(De opdracht)
Geef het deel van de lijst dat begint bij de regel met "865x487 pixels." en doorloopt tot en met het einde van de lijst ongewijzigd terug. Laat de afbeeldingen daarbij weg.

(De lijst)
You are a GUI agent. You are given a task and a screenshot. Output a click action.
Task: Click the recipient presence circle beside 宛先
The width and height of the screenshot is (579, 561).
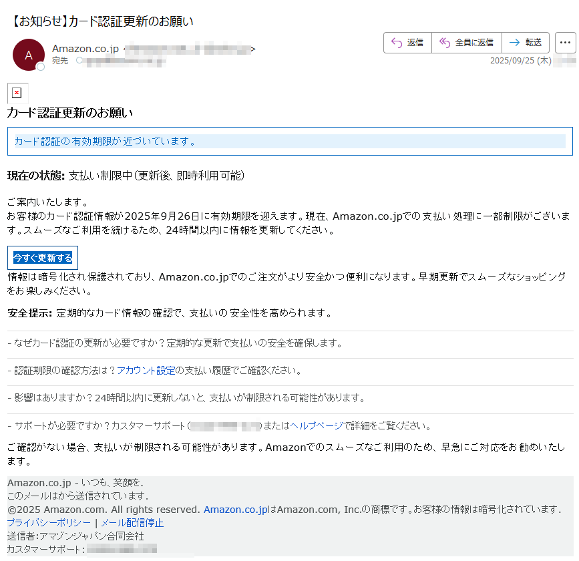point(79,61)
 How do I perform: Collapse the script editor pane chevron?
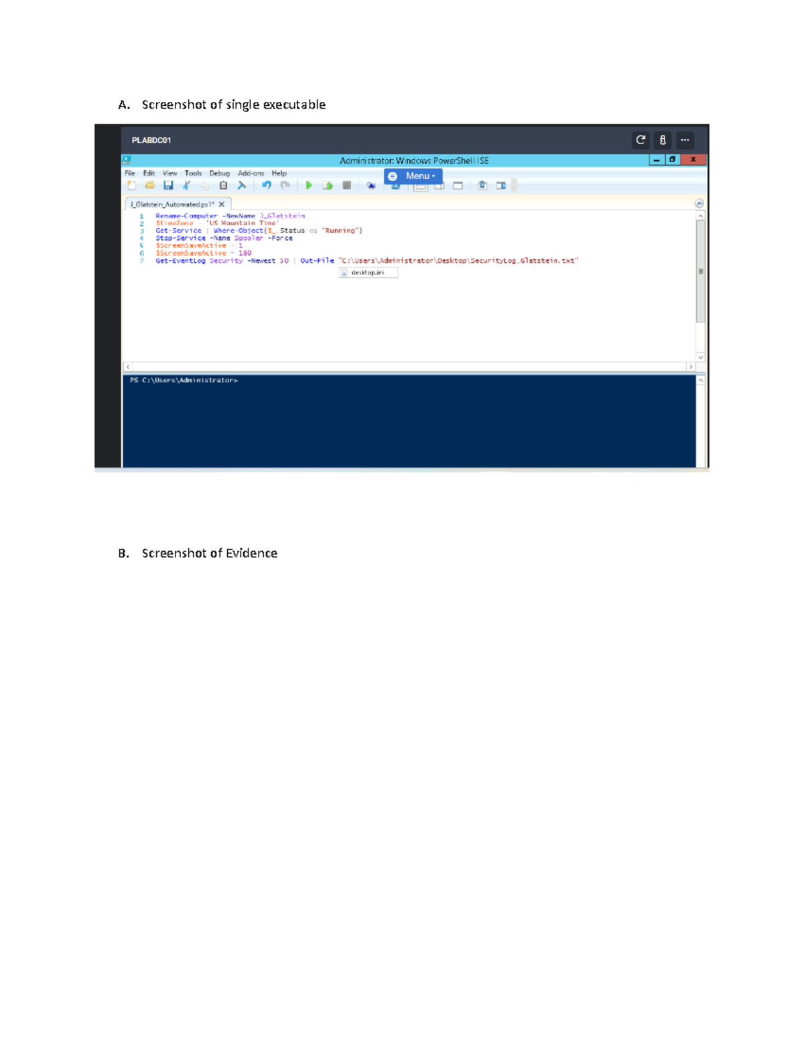698,202
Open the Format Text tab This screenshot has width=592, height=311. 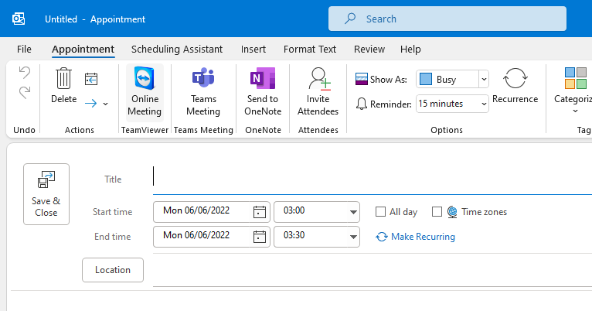[310, 49]
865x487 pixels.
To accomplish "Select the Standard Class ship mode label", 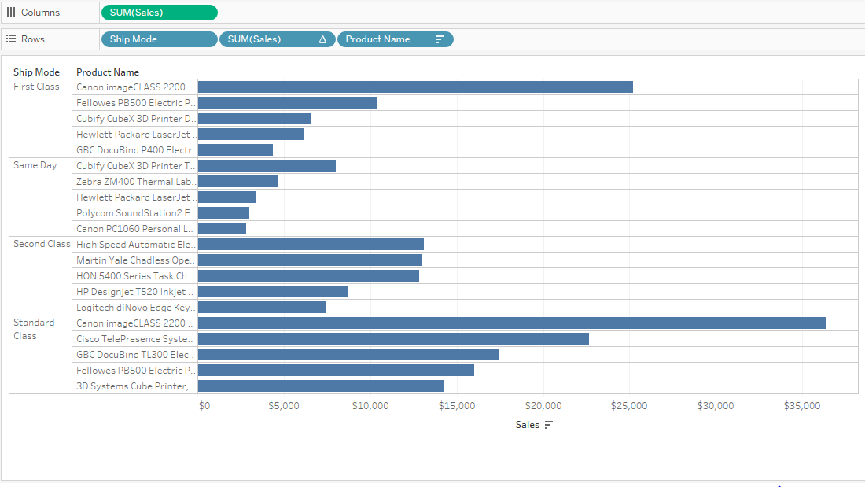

(Uitgewerkte oplossing)
865x487 pixels.
To accomplish "Select the Standard Class ship mode label", 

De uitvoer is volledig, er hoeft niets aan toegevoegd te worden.